Can human brain be restored hours after death?
Washington: Scientists have managed to restore cell function in the brains of pigs’ hours after they died, in a breakthrough Wednesday that experts said threw into question the very notion of what makes animals or even humans – alive.
Authors of the US based study said their research could one day be used to help treat victims of heart attacks and strokes and unravel the mysteries of brain trauma. In human and large mammal brains, cells crucial for neural function begin to degrade as soon as blood supply is cut, a process long considered to be irreversible.
But the findings of the trial, published in the journal Nature, show that the brains of pigs can have their blood flow and cell function restored even hours after death. The team from the NIH BRAIN initiative, a federally funded US research program, used the brains of 32 pigs that had been slaughtered for food and discarded, without blood or glucose flow, for four hours each.
Then, using a tissue support system that pumps a liquid designed to mimic blood through organs, they rehydrated the brains for a further six hours. Some brains received the patented life-support solution and others were given a control substance.
The results were astonishing: the brains that received the artificial blood had basic cell function restored. Their blood vessel structure was revived, and the team even observed some localised processes, including in synapses and immune responses, flickering back to life.
Those that received the control solution turned within hours to what researchers described as "something a bit like yoghurt". "I was tremendously surprised," Nenad Sestan, a researcher at Yale University and lead study author told AFP.
"We were surprised how well the structure was preserved. We found that cell death is reduced, which is very exciting and promising. "The main conceptual finding is this: cell death in the brain occurs across a longer time period than we previously thought," Sestan added.
The team stressed that they saw no "higher level functional activity" such as electric signalling associated with consciousness in the revived brains. "That is a clinical sign that the brain is alive, and we never found it," said Sestan. "This is not a living brain; it is a cellularly active brain."

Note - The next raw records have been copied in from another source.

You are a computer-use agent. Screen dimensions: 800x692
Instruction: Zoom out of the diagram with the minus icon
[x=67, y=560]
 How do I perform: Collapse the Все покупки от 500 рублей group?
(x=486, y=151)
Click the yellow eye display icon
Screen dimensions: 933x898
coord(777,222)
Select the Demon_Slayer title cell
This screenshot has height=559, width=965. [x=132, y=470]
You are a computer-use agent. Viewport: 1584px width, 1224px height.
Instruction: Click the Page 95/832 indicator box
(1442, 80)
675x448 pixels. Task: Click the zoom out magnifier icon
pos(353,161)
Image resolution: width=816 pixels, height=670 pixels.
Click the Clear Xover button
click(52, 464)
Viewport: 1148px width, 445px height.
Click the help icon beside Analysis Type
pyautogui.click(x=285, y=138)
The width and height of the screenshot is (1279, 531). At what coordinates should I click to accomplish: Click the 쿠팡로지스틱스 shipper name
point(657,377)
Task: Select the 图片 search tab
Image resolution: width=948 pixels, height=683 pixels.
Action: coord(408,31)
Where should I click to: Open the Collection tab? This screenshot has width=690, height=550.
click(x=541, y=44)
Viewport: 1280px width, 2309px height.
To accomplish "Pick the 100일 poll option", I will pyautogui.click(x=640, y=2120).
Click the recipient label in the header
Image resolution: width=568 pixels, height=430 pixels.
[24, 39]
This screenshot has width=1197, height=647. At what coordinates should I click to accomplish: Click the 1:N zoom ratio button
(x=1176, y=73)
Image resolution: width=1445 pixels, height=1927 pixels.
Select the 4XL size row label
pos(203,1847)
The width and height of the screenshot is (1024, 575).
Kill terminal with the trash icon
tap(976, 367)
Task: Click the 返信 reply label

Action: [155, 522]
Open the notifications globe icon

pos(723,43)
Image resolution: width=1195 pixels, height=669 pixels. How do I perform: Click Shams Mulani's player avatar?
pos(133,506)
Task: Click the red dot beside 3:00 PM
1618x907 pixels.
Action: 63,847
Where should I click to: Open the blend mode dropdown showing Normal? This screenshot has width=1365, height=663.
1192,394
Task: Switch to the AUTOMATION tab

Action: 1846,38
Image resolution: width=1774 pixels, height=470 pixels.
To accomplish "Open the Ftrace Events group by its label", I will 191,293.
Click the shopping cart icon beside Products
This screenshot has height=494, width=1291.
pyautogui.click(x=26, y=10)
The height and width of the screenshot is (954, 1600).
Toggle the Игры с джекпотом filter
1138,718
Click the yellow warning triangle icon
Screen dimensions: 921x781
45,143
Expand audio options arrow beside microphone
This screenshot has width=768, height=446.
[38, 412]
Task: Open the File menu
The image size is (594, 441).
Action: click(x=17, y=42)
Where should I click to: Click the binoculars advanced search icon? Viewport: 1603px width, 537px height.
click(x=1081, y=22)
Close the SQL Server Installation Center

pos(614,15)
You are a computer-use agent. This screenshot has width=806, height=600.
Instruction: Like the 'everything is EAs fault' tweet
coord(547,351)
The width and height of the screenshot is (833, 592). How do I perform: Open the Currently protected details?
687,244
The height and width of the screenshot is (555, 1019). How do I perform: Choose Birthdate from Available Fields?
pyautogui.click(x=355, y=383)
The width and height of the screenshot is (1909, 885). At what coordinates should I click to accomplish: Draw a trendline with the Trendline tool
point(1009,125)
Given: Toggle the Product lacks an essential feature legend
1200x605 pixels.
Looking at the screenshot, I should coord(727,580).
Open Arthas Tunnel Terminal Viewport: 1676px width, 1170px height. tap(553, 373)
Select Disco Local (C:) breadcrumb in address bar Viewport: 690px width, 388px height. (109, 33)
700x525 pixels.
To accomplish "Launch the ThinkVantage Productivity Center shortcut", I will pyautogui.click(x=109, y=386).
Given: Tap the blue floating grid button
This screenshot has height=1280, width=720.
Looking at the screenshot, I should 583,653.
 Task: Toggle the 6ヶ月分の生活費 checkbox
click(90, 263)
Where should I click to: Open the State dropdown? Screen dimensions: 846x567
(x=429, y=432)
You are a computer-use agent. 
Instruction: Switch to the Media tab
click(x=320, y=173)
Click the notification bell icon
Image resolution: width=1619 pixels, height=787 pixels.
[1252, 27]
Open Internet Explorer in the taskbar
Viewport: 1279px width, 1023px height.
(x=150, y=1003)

Had any such activity been detected, the team said they would have had to deliver anaesthetic to the brains to null any pain, despite them having been dead for hours. "If some activity shows up that indicated consciousness, we would have to stop the experiment," said Stephen Latham, from Yale's Centre of Bioethics.
"This would be unique: inducing consciousness in an organ that's not connected to any living being." The findings suggest that scientists may have underappreciated the brain's capacity for self-restoration after a patient is declared brain dead.
But for experts invited to comment on the study, it raised deeper philosophical and ethical questions. Writing in a linked editorial, Nita Farahany, a professor of law and philosophy at Duke University, said that the study "throws into question long-standing assumptions over what makes an animal or a human alive."